*** EXTRACT TO READ Section Begins ***

The UNC MD-PhD program recognizes the importance of tying together the MD and the PhD portions of our students' training. To that end, we have developed a variety of opportunities for our students to “Bridge the Gap” between the clinic and the lab.
Clinical Relevance of Doctoral Dissertation:
The majority of our MD-PhD students conduct their research in a basic science laboratory. To encourage translational thinking, we require that all dissertation proposals and theses include a description of clinical relevance of the research. This required chapter should include a description of (a) the science underlying their proposed work, (b) the relevant clinical disease(s) or syndrome(s), and (c) the future research that must be completed before their work will have an impact on the care of patients or prevention of disease. We anticipate that this requirement will ensure that the route to clinical relevance will always be at the forefront.
Longitudinal Clinical Clerkship:
In this course, each student will work with their thesis advisor and the Director of the MD/PhD Program in order to designate a faculty mentor who will match the student's PhD dissertation thesis research topic with the mentor's clinical area of interest. For each 40 half-day sessions that a student completes under the direction of his/her faculty mentor, the student will receive credit for 6 weeks of a traditional clinical clerkship or fourth-year elective.
The objectives of this course are three-fold: (1) To integrate medical and graduate school training throughout the course of the combined degree program; (2) To enable the MD/PhD students to develop and maintain their clinical skills throughout their time in graduate school; (3) To prepare for grant-writing and grants-management, for as physician-scientists, they will be expected to establish and maintain funded research programs.

*** EXTRACT TO READ Section Ends ***
*** EXTRACTED INFORMATION Section Begins ***

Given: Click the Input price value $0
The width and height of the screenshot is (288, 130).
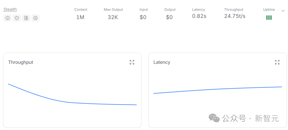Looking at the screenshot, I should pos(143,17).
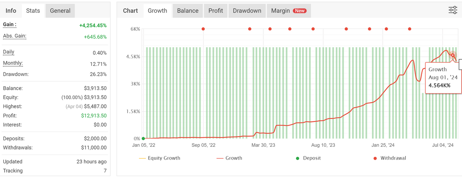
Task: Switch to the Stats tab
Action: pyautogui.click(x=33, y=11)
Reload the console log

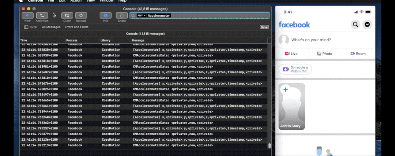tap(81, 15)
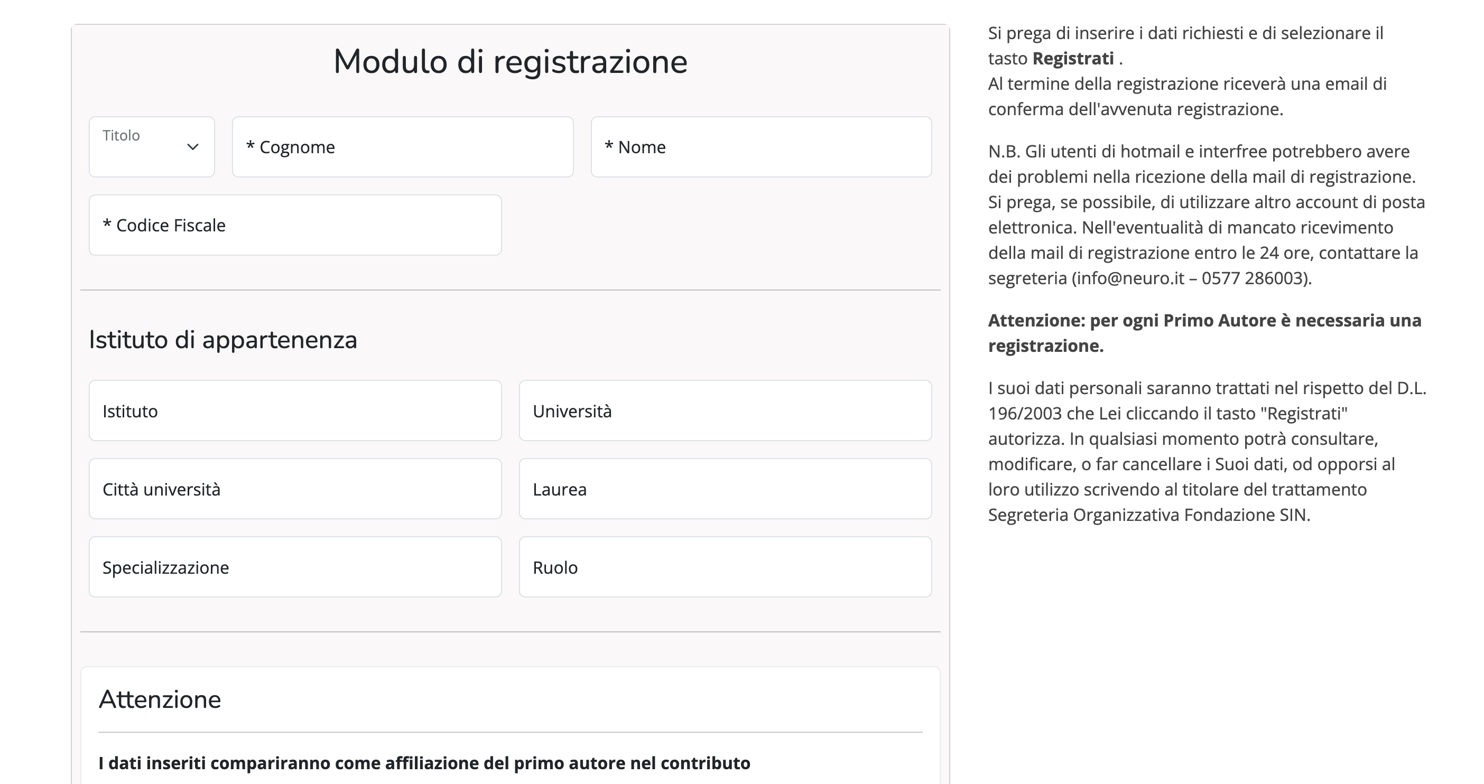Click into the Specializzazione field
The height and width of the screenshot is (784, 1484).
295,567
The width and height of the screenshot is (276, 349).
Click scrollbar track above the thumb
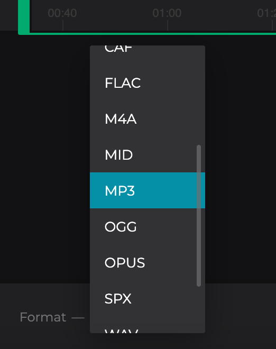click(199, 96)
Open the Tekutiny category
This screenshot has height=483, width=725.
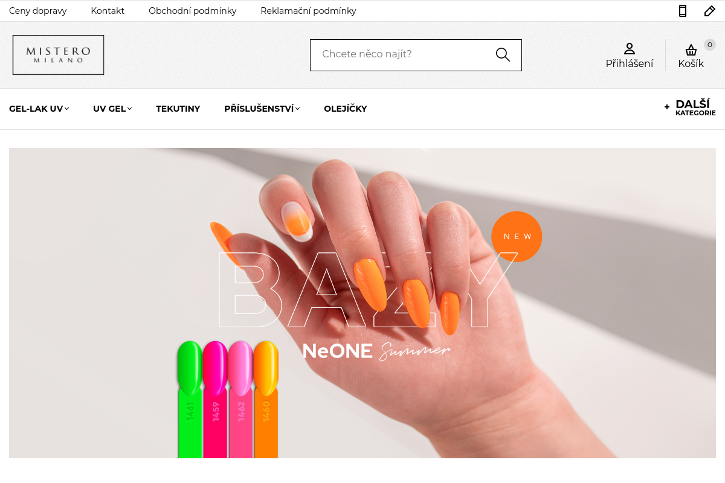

*** EXTRACTED INFORMATION Section Ends ***

Continue the description of how the UNC MD-PhD program links clinic and lab, starting right after its final sentence.

▶ **OUTPUT OF THE TASK**
Third Year Clinical Clerkship prior to entry into PhD:
MD/PhD students have the option to complete a single clinical clerkship prior to entry into the PhD portion of their training. This experience allows the student to better understand the clinical relevance of their basic or applied science work during the PhD portion of their training, making them more familiar with the clinical resources available to them for their PhD work. Completion of a clerkship prior to beginning PhD training also increases the student's flexibility of scheduling their final 2 years of clinical work.
Clinical Case Conferences:
This case conference series is organized by MD/PhD students who are in their third and fourth year of medical school. The conferences are held monthly at lunch-time during the academic calendar and are styled after Morning Report. After each case presentation, the third and fourth year students moderate a discussion of the clinical ethical issues relevant to the case. One or more of the Medicine and/or Pediatrics Chief Residents and the Director of the MD-PhD Program are both present to facilitate both the clinical and ethical aspects of the discussion. These sessions are well attended by MD/PhD students spanning all years of the program. The goal is to illustrate how both research and clinical ethics influence clinical decision-making.